> REQUIRED WORK: Render the stretch of the listing from the line containing "Task: Select the Monthly section heading" through the line containing "coord(720,217)" as a Markdown table with columns Row and Entry. Number each line in Row, put its text in Entry, and omit blank lines.

/---

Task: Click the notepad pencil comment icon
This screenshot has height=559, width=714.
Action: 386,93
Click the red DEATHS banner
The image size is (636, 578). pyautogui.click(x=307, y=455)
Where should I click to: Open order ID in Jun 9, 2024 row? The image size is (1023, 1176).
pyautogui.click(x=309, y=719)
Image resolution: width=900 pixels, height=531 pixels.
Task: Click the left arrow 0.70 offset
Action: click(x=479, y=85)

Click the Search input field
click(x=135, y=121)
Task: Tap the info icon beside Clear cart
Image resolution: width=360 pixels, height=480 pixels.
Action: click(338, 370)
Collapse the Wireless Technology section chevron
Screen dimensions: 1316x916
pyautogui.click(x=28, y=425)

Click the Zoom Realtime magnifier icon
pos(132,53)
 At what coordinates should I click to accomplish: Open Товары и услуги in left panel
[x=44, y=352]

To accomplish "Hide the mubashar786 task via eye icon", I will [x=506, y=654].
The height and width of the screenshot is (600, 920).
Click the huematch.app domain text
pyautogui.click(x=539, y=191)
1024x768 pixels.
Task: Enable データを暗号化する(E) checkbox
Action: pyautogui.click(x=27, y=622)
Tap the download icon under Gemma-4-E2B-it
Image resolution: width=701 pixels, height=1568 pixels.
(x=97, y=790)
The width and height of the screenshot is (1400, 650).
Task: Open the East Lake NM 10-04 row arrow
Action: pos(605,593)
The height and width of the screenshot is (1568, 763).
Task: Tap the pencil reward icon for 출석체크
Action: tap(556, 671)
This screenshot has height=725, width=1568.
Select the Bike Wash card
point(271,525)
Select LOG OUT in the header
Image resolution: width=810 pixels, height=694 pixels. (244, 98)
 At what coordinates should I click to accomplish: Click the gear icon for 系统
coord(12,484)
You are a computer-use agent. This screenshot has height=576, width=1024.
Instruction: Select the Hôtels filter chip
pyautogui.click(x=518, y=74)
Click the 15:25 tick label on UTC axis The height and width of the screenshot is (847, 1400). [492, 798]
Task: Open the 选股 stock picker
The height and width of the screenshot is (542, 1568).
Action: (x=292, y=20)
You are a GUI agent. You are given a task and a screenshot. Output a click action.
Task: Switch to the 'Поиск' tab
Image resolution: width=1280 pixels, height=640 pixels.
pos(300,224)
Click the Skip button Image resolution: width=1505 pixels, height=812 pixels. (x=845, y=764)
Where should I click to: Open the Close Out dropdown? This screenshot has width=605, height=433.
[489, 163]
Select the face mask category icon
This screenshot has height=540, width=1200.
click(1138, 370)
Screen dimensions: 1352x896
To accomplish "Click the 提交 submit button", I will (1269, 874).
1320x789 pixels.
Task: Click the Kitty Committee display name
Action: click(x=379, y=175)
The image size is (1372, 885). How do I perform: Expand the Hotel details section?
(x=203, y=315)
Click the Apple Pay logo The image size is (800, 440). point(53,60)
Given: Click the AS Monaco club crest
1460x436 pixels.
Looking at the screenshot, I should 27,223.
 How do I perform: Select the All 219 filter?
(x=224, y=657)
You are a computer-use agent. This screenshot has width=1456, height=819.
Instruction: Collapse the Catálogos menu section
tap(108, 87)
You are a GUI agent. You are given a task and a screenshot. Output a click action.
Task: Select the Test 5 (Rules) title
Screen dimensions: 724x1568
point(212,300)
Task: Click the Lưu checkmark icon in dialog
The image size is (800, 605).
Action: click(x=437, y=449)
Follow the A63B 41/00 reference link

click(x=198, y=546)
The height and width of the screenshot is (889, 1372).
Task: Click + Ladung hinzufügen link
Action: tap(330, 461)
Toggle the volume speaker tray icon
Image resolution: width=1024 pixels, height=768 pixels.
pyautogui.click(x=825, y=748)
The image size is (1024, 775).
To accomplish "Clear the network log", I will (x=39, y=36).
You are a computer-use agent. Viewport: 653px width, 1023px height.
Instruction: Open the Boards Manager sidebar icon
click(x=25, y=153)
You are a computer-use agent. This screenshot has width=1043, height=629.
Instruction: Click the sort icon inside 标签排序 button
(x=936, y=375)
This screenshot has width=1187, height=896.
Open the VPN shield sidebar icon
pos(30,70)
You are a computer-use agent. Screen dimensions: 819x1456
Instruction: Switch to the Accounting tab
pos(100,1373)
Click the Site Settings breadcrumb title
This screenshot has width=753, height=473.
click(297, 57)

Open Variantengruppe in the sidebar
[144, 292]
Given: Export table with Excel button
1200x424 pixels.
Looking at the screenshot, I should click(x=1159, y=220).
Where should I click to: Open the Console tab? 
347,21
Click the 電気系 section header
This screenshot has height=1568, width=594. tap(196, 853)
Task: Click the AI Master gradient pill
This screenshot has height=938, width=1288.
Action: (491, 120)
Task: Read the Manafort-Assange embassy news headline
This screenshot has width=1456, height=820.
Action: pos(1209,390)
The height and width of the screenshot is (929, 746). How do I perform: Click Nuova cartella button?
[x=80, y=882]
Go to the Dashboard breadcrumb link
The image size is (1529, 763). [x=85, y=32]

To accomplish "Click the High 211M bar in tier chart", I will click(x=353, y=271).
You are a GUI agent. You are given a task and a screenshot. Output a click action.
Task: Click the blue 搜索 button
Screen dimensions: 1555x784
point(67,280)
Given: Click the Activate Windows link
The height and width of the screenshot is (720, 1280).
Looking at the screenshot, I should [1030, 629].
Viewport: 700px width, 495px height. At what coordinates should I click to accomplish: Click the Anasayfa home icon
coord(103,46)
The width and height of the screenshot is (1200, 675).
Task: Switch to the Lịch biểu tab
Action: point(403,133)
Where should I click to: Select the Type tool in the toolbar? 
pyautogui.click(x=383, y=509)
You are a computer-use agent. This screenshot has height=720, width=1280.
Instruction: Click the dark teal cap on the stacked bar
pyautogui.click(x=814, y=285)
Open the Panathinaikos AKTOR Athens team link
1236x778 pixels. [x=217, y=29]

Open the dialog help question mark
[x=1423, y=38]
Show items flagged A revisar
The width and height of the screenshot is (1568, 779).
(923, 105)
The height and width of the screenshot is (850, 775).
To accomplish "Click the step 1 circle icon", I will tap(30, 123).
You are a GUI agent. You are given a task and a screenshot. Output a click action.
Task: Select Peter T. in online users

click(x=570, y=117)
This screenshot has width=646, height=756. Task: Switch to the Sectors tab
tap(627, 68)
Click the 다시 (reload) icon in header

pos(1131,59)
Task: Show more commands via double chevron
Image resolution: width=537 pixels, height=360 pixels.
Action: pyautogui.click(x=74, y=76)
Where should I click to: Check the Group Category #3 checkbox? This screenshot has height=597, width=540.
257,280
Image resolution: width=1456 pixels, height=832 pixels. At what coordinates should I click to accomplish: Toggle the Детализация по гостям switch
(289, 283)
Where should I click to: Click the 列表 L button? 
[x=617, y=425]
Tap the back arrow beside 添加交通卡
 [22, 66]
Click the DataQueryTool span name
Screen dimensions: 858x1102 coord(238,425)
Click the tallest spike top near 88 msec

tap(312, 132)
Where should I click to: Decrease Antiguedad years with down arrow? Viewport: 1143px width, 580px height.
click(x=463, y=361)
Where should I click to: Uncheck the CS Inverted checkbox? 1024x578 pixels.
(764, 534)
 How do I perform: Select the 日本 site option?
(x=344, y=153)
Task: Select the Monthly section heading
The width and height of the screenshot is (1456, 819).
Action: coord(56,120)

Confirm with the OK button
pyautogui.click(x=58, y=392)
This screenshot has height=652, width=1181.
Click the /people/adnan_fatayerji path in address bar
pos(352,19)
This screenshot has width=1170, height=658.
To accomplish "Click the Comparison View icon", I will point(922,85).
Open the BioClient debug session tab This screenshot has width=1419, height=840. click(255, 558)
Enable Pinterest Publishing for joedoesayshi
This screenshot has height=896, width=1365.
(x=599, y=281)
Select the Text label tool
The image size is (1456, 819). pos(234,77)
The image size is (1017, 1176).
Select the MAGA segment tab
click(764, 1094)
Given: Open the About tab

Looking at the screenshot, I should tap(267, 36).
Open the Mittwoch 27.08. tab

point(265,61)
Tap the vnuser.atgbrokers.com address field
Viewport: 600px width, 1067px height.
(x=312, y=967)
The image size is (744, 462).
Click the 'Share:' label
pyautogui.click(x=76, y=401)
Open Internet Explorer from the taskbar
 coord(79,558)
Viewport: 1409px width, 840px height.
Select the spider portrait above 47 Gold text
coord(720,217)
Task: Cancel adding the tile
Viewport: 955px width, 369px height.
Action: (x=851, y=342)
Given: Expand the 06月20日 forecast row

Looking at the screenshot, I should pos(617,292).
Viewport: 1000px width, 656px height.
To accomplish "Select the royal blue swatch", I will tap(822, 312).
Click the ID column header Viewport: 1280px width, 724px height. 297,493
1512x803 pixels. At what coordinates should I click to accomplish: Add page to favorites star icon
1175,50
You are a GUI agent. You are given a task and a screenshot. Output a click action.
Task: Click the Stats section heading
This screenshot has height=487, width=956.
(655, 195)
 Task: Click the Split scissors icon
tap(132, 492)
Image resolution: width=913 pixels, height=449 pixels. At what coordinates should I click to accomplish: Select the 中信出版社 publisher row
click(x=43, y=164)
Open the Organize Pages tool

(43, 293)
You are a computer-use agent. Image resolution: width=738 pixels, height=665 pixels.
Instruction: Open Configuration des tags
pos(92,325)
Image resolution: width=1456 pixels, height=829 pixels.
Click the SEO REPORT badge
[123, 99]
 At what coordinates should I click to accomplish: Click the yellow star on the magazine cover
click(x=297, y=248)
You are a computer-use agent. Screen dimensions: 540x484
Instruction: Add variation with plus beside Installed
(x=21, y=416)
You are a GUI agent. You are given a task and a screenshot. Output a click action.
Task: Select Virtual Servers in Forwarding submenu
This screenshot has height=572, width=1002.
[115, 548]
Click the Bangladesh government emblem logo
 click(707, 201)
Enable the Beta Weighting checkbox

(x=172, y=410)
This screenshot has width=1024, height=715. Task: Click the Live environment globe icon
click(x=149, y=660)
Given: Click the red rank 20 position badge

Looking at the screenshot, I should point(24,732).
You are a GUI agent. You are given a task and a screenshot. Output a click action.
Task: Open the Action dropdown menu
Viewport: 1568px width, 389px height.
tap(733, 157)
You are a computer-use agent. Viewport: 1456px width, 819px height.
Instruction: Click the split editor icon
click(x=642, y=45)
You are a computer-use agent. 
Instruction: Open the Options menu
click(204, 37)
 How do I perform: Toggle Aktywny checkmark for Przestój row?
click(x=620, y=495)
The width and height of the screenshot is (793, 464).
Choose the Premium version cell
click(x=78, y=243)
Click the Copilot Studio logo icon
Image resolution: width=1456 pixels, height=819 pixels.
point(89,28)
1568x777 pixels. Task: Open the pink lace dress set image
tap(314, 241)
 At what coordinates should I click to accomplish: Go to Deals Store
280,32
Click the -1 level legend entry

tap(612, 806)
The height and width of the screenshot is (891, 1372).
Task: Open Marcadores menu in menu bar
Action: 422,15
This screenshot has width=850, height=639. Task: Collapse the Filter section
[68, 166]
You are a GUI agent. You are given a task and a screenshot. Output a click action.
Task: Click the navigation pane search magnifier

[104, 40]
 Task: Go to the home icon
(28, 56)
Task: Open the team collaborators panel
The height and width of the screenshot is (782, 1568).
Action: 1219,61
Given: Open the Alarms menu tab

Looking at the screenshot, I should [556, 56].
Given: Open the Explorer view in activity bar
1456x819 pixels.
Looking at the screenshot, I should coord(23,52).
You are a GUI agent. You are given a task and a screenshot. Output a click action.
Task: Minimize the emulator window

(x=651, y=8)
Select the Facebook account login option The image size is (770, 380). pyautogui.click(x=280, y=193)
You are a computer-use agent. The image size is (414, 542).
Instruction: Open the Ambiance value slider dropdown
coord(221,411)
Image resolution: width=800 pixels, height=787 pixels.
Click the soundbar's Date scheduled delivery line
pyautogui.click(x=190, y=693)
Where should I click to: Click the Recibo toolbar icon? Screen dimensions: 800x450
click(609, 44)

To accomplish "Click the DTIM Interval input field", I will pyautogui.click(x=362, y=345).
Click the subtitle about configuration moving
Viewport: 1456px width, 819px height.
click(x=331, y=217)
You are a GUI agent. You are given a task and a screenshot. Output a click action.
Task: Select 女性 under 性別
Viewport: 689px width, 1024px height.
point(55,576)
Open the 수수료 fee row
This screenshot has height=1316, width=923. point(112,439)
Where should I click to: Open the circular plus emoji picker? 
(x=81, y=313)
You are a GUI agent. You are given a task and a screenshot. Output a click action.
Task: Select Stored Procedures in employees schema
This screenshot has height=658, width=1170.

\---

> PROBLEM SOLUTION:
| Row | Entry |
|---|---|
| 1 | Task: Select the Monthly section heading |
| 2 | The width and height of the screenshot is (1456, 819). |
| 3 | Action: coord(56,120) |
| 4 | Confirm with the OK button |
| 5 | pyautogui.click(x=58, y=392) |
| 6 | This screenshot has height=652, width=1181. |
| 7 | Click the /people/adnan_fatayerji path in address bar |
| 8 | pos(352,19) |
| 9 | This screenshot has width=1170, height=658. |
| 10 | To accomplish "Click the Comparison View icon", I will point(922,85). |
| 11 | Open the BioClient debug session tab This screenshot has width=1419, height=840. click(255, 558) |
| 12 | Enable Pinterest Publishing for joedoesayshi |
| 13 | This screenshot has height=896, width=1365. |
| 14 | (x=599, y=281) |
| 15 | Select the Text label tool |
| 16 | The image size is (1456, 819). pos(234,77) |
| 17 | The image size is (1017, 1176). |
| 18 | Select the MAGA segment tab |
| 19 | click(764, 1094) |
| 20 | Given: Open the About tab |
| 21 | Looking at the screenshot, I should tap(267, 36). |
| 22 | Open the Mittwoch 27.08. tab |
| 23 | point(265,61) |
| 24 | Tap the vnuser.atgbrokers.com address field |
| 25 | Viewport: 600px width, 1067px height. |
| 26 | (x=312, y=967) |
| 27 | The image size is (744, 462). |
| 28 | Click the 'Share:' label |
| 29 | pyautogui.click(x=76, y=401) |
| 30 | Open Internet Explorer from the taskbar |
| 31 |  coord(79,558) |
| 32 | Viewport: 1409px width, 840px height. |
| 33 | Select the spider portrait above 47 Gold text |
| 34 | coord(720,217) |